I am going to install Awstats locally so I can enable the reverse DNS functions and start watching the watchers.


Filed under: awstats google hosting site5


My Site5 hosting service allows me to download access logs which I find enlessly fascinating. The netadmin administration tool offers AwStats which shows incredibly detailed statistics but it is slightly skewed by showing my own access.

So I wrote a python script to parse the log and dump out anything interesting. It filters out IP addresses I am likely to connect from.

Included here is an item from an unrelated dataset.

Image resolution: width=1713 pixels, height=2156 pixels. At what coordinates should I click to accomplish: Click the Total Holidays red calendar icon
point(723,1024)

This is crude in that I have hard wired the log file name. Note that the log file I download is gzipped but that is no problem for python.

This dumps out:

  • suspicious looking attempts to hack in (extremely long strings etc)
  • a list of various user agents and the IP addresses they are coming from
  • a list of referrer strings

Things I find interesting in the dumps:

  • There are 171 different types of user agents listed. Most claim to be mozilla type browsers which is probably rarely true but even so, there are a lot of things crawling around out there. Someone out there is using lynx. Hi there.
  • I get at least one known spam email address harvester visiting (DTS Agent). Be warned. This particular one does not really bother to hide itself.
  • Referrers from drupal.org seem to arrive from random pages on that site. I think folk are browsing around, see something from me in the 'Drupal Talk block and come here for a read. Drupal generates a misleading referrer string.
  • The referrer strings from google give the search terms. I get a number of people looking for r-s-y-n-c w-i-n-2-k (obscured to hide from google) and when I do that search this post somes in at #7 with it's enticing title. Moral: give postings enticing titles.
  • Yahoo Slurp crawls the site about as much as google but gave me one referral compared to 81 from google.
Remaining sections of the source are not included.